++++ Listed entries ++++

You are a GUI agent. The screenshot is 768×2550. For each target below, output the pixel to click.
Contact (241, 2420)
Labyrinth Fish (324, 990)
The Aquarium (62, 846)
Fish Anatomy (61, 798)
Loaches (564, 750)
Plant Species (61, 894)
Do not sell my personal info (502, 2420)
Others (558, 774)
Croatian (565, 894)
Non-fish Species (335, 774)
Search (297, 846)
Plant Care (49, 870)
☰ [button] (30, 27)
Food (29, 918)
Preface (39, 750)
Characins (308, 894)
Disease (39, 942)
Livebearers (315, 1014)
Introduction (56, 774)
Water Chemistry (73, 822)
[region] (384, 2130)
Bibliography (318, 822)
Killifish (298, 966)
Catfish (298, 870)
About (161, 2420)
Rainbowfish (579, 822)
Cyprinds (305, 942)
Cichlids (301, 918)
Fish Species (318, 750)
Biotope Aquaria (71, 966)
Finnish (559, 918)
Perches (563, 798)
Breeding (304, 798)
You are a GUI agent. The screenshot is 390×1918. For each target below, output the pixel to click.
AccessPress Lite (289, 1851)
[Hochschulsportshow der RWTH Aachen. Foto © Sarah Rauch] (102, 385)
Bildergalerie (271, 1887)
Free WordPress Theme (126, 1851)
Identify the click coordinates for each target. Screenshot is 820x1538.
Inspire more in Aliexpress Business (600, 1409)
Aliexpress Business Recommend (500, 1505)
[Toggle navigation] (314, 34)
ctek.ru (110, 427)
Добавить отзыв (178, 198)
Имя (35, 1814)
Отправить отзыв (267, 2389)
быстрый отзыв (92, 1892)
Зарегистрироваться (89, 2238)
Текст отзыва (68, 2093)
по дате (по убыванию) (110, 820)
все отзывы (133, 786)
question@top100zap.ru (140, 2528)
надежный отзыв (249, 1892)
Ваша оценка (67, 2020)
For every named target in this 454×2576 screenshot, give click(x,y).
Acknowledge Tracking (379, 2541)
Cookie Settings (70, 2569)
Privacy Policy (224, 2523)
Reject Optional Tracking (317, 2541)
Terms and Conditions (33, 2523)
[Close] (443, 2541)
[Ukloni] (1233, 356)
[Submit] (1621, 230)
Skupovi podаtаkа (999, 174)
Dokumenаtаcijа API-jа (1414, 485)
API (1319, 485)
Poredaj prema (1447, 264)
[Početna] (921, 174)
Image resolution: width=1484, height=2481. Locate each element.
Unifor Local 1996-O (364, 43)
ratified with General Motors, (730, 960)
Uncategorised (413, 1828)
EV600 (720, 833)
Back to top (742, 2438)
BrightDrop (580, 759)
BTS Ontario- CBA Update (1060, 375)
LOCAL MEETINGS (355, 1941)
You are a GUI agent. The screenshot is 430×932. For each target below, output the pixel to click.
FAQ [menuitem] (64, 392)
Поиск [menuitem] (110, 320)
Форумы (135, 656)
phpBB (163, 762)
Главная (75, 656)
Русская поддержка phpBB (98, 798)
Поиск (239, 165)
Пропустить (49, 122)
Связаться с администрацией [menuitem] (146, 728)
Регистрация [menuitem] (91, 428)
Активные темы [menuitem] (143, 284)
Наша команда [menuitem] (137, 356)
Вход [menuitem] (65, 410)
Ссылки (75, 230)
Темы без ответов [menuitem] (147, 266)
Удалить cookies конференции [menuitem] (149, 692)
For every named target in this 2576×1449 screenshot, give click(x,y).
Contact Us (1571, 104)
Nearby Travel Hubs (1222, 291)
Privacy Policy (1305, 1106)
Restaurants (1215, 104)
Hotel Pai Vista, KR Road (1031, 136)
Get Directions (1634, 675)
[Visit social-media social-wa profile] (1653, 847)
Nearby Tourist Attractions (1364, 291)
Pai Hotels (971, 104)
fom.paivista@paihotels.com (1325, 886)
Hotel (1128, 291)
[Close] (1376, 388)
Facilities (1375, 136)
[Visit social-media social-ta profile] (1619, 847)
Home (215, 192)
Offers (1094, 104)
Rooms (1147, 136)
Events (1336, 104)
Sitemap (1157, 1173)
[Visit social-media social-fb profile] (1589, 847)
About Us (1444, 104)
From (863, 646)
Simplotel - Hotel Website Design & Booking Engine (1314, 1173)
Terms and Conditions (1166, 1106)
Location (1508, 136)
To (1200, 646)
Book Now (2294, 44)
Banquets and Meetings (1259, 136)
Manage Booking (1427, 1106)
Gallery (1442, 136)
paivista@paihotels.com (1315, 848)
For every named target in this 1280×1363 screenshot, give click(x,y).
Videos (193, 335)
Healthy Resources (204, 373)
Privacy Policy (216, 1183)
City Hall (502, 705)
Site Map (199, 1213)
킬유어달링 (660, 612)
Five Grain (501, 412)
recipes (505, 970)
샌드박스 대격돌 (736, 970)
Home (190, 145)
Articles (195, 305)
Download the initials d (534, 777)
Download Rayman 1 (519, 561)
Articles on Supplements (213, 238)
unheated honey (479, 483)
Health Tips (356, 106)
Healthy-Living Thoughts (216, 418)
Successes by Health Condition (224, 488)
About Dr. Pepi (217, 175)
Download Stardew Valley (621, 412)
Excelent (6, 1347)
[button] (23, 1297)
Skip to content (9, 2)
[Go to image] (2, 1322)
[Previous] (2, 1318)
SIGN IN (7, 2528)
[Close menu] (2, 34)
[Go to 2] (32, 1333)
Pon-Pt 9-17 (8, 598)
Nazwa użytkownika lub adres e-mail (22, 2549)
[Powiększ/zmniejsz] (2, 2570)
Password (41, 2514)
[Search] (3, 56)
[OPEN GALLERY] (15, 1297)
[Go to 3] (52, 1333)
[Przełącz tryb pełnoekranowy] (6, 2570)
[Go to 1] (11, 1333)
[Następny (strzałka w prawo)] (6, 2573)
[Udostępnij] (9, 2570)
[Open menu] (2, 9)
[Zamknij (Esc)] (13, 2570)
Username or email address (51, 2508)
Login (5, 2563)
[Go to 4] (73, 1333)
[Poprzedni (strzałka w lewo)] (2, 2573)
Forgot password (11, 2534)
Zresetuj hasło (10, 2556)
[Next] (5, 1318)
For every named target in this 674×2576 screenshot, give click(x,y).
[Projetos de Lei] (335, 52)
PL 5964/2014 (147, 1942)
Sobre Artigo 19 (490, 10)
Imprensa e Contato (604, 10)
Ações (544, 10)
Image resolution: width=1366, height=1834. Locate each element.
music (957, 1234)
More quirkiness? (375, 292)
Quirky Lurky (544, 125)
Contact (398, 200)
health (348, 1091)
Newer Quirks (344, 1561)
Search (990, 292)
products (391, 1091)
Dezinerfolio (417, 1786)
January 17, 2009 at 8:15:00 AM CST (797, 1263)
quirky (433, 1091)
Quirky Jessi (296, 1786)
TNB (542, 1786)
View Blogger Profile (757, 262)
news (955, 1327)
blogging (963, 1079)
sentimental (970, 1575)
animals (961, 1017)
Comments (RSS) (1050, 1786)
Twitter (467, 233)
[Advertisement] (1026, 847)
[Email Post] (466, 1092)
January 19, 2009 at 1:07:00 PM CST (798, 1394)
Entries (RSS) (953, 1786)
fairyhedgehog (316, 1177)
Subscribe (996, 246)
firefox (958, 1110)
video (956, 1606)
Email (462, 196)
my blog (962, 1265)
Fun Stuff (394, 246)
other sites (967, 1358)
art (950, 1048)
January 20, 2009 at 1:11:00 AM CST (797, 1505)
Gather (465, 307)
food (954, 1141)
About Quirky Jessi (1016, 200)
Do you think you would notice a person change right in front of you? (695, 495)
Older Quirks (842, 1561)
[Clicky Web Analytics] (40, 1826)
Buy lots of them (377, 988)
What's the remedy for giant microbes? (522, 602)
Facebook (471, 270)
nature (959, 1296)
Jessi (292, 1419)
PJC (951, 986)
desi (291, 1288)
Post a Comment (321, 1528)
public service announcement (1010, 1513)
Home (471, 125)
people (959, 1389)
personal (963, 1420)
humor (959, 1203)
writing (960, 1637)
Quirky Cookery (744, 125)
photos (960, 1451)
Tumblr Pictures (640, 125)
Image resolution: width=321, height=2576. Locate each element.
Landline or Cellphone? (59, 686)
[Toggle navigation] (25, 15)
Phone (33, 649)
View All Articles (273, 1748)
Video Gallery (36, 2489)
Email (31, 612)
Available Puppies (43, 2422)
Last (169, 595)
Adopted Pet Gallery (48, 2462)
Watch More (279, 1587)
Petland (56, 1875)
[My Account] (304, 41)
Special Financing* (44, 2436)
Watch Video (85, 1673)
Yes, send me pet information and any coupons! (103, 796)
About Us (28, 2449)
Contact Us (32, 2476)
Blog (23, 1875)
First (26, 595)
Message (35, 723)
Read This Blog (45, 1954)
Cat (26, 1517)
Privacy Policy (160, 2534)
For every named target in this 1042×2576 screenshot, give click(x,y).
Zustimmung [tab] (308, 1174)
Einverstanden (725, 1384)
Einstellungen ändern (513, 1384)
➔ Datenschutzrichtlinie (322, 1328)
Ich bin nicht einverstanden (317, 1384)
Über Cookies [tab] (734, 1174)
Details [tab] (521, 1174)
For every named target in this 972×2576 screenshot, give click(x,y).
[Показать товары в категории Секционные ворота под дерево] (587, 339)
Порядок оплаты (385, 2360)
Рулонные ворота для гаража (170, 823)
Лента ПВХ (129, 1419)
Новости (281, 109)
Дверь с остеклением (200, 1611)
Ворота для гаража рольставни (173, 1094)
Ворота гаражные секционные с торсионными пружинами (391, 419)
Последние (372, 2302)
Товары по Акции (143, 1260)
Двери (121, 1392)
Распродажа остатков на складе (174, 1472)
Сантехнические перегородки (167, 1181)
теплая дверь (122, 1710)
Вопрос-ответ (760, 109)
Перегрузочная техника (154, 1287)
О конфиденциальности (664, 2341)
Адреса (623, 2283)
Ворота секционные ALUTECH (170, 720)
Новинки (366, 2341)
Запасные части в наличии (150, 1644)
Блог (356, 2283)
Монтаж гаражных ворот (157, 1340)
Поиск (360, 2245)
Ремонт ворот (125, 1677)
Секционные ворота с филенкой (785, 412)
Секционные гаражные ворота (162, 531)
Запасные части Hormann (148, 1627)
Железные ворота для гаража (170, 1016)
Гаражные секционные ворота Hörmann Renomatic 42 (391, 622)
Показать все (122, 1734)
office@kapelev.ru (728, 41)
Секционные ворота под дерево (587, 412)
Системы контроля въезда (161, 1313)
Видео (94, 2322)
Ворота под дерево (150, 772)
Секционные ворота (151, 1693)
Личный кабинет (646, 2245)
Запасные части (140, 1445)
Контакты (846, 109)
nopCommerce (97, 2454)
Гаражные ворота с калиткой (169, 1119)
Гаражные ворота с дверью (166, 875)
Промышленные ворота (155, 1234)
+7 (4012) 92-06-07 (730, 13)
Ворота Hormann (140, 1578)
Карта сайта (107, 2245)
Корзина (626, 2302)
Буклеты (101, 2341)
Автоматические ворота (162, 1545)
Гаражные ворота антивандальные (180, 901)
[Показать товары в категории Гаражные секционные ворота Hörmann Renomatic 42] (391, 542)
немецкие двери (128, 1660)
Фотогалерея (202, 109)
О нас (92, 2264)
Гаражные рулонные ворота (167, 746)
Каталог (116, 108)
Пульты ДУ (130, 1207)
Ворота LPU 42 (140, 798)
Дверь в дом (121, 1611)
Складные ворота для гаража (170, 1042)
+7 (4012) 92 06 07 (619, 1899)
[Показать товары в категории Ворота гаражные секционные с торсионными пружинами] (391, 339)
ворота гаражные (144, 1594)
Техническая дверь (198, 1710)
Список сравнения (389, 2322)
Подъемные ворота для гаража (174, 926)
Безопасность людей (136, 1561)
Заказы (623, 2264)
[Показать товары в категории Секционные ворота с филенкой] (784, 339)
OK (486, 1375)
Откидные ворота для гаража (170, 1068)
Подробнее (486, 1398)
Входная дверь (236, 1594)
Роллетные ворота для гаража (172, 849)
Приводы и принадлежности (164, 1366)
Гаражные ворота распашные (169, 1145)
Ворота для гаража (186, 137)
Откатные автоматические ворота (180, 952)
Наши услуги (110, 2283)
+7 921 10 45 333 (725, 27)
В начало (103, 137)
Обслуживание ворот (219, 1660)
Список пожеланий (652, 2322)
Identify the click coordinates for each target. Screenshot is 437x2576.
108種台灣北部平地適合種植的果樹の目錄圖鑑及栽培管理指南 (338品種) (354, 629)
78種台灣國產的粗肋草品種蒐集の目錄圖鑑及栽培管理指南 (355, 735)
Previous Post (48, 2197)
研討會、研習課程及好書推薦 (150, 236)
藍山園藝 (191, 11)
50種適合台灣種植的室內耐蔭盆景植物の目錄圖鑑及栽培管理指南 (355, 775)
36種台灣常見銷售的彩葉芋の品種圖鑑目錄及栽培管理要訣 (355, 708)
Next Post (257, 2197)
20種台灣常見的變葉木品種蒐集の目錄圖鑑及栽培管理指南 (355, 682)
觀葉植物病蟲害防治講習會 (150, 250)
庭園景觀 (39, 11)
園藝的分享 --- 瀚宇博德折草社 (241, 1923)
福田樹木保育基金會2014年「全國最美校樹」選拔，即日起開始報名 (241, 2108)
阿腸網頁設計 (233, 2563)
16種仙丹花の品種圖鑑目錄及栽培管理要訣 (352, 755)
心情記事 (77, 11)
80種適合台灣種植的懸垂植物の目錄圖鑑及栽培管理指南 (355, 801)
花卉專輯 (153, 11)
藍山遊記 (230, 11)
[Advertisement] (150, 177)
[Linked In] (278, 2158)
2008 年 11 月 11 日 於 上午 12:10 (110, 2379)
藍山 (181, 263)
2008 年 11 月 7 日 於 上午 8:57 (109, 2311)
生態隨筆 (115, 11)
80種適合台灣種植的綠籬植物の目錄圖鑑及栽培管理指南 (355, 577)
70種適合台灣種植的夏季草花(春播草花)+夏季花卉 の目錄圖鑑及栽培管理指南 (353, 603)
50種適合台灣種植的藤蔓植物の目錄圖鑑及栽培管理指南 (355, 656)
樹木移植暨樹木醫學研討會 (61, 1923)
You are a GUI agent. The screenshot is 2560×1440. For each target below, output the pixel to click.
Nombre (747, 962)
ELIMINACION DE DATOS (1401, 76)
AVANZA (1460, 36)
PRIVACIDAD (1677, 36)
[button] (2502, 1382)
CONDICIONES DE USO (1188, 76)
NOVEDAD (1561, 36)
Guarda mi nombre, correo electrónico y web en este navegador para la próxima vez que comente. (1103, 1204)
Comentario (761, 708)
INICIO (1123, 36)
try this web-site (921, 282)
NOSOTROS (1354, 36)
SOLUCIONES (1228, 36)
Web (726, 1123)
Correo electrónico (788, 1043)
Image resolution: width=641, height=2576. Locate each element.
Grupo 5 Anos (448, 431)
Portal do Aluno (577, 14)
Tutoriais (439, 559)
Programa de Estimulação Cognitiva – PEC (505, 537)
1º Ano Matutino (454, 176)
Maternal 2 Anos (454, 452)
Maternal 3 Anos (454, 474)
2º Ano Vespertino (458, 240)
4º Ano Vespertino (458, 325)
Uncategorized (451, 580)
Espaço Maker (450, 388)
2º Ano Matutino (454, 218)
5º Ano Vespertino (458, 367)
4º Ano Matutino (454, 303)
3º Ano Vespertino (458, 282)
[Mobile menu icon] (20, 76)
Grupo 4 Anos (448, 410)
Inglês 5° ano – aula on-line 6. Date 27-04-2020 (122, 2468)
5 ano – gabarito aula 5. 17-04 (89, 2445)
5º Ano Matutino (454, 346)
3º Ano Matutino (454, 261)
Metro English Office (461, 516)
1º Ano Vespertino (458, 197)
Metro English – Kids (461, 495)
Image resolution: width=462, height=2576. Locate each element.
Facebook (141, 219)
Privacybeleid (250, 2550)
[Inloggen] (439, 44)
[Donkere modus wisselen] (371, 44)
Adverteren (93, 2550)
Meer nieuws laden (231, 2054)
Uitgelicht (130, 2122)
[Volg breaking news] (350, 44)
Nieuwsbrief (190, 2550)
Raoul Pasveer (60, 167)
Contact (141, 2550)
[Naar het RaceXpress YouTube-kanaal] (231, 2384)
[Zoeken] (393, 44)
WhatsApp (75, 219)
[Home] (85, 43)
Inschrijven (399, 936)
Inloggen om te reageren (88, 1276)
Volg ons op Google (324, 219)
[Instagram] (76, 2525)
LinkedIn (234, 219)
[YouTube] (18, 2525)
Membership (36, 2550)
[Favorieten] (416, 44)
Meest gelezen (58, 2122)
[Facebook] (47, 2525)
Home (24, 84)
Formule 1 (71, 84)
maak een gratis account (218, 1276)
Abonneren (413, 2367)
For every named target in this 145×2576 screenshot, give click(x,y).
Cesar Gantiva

++++

Problem details: From the records above, quote only the lines running from the line with "AVANZA (1460, 36)" to the line with "3º Ano Matutino (454, 261)", both lines included.

Written reply:
AVANZA (1460, 36)
PRIVACIDAD (1677, 36)
[button] (2502, 1382)
CONDICIONES DE USO (1188, 76)
NOVEDAD (1561, 36)
Guarda mi nombre, correo electrónico y web en este navegador para la próxima vez que comente. (1103, 1204)
Comentario (761, 708)
INICIO (1123, 36)
try this web-site (921, 282)
NOSOTROS (1354, 36)
SOLUCIONES (1228, 36)
Web (726, 1123)
Correo electrónico (788, 1043)
Image resolution: width=641, height=2576. Locate each element.
Grupo 5 Anos (448, 431)
Portal do Aluno (577, 14)
Tutoriais (439, 559)
Programa de Estimulação Cognitiva – PEC (505, 537)
1º Ano Matutino (454, 176)
Maternal 2 Anos (454, 452)
Maternal 3 Anos (454, 474)
2º Ano Vespertino (458, 240)
4º Ano Vespertino (458, 325)
Uncategorized (451, 580)
Espaço Maker (450, 388)
2º Ano Matutino (454, 218)
5º Ano Vespertino (458, 367)
4º Ano Matutino (454, 303)
3º Ano Vespertino (458, 282)
[Mobile menu icon] (20, 76)
Grupo 4 Anos (448, 410)
Inglês 5° ano – aula on-line 6. Date 27-04-2020 (122, 2468)
5 ano – gabarito aula 5. 17-04 (89, 2445)
5º Ano Matutino (454, 346)
3º Ano Matutino (454, 261)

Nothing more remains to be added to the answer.